## ZIEL DER AUFGABE A:
Welche Bibliothek verwendet blackdawn laut dem Forumsthread zum CAN-Open-Protokoll?
## ZIEL DER AUFGABE B:
Stimmen die folgenden Aussagen mit dem Forumsthread zum CAN-Open-Protokoll überein? Antworte jeweils mit Ja oder Nein und zitiere die entscheidenden Worte wörtlich.
(i) blackdawn arbeitet mit CODESYS V2.3.
(ii) Laut ccore zeigt der Baustein CAN_OPEN die Fehlermeldung POU_not_enabled.
(iii) Laut dem WAGO-Beitrag sollen die Sende- und Empfangsbausteine schon vor dem Öffnen der Schnittstelle freigegeben werden.

## VORGEGEBENER TEXT:

++++++++++

# Hilfe mit CAN OPEN Layer 2 protocol



## blackdawn (7 April 2017)

Hallo Alle,
Ich benutze Wago 750-8203 mit CODESYS V2.3. Ich habe Atlas Copco MKIV lokale Steuerung und muss ich die Daten von diese Steuerung gegen CAN Open Master kriegen. Ich benutze die WagoCANLayer2_02.lib und habe meine FUP beigefügt. Ich habe eine Fehler dass ich nur "CAN_BUS_IDLE" bekomme. Kann mir jemend helfen. Was ist die Lösung ?

Danke für die Hilfe.


----------



## ccore (10 April 2017)

Hallo Blackdawn, 

in deinem Baustein CAN_OPEN hast du auch die Fehlermeldung, POU_not_enabled. 
Idle sagt ja nur das er aktuell nichts macht. Ich würde mal darauf tippen das wenn CAN_OPEN nicht aktiviert ist der Rest auch nichts machen kann. 

Gruß


----------



## .:WAGO::016346:. (10 April 2017)

Hallo Blackdawn,

der Enableeingang der CAN_OPEN Instanz darf nur so lange anliegen, bis die Schnittstelle erfolgreich geöffnet werden konnte.
Die Sende- und Empfangsbausteine sollte erst freigegeben werden, wenn die Schnittstelle geöffnet wurde.

++++++++++

## DATENTEIL:
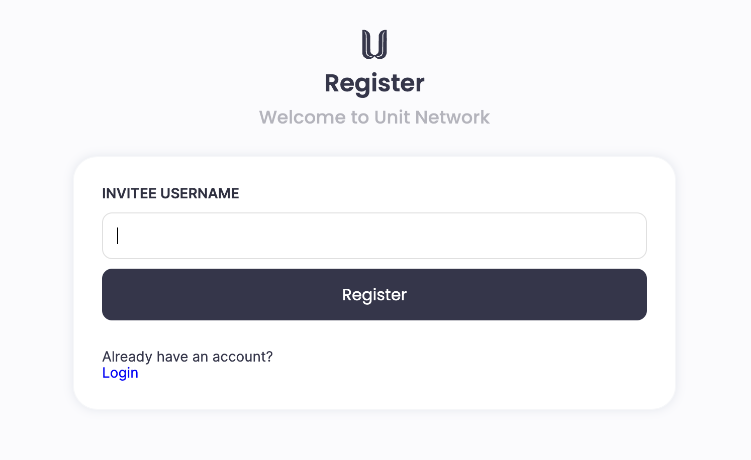Click the Unit Network U logo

++++++++++

## AUSGEARBEITETE LÖSUNG A:
Die WagoCANLayer2_02.lib.

## AUSGEARBEITETE LÖSUNG B:
(i) Ja: „Ich benutze Wago 750-8203 mit CODESYS V2.3.“
(ii) Ja: „in deinem Baustein CAN_OPEN hast du auch die Fehlermeldung, POU_not_enabled.“
(iii) Nein: „Die Sende- und Empfangsbausteine sollte erst freigegeben werden, wenn die Schnittstelle geöffnet wurde.“